Campaign group says withdrawing Biogen’s license to government patents, or re-licensing them to other companies, could lower MS drug prices

The US government is facing calls to exercise its rights over the patent to multiple sclerosis drug Zinbryta (daclizumab), to lower prices and introduce competition.

In 2016, the US National Institutes of Health (NIH) licensed the patent to Biogen, which now co-promotes the drug with AbbVie. According to campaign group Knowledge Ecology International (KEI), in the US the companies charge about three to four times the amount that foreign countries pay.

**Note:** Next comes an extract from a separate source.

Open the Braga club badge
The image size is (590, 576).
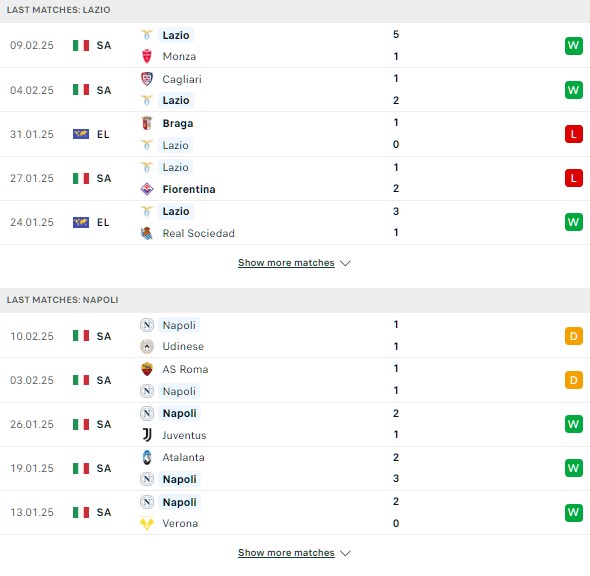point(147,123)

In a letter to the White House and the US Department of Health and Human Services earlier this month, KEI urged the governemnt to make Zinbryta cheaper by either authorising generic competition for the drug, exercising its ‘march-in’ rights to allow the patent to be licensed to another company, or terminating Biogen’s license.

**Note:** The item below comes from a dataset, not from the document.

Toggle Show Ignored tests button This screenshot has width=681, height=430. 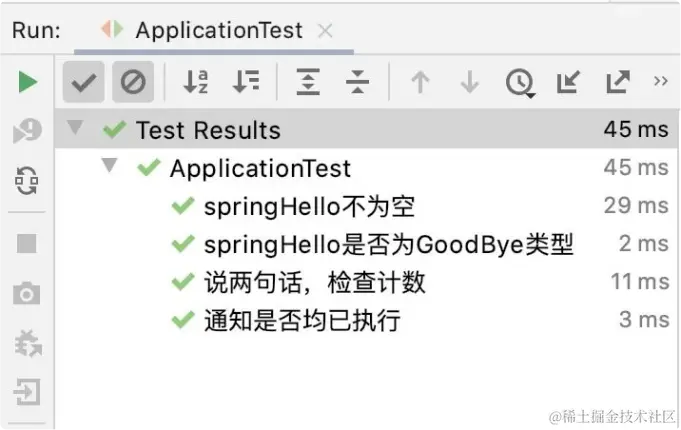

Technology transfer consultant Joe Allen, who was involved in drafting the Bayh-Dole Act of 1980 that addresses intellectual property arising from federal government-funded research, says measures like those KEI is proposing have failed in the past. KEI itself was refused a similar petition for prostate cancer drug Xtandi (enzalutamide) in 2016.

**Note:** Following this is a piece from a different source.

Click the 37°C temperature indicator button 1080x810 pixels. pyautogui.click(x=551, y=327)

Allen notes that efforts to use march-in rights to reduce the price of drugs have consistently been defeated. ‘The Bayh-Dole law does not control prices. The government can only march in if the company that has licensed the technology isn’t making a good faith effort to develop the product,’ he explains. ‘People who think we have these companies over a barrel are wrong.’

Nevertheless, there is pressure also coming from Congress. The top Democrat on the House Oversight and Government Reform Committee, Congressman Elijah Cummings, has repeatedly and directly urged President Trump to take immediate action to reduce Zinbryta’s price.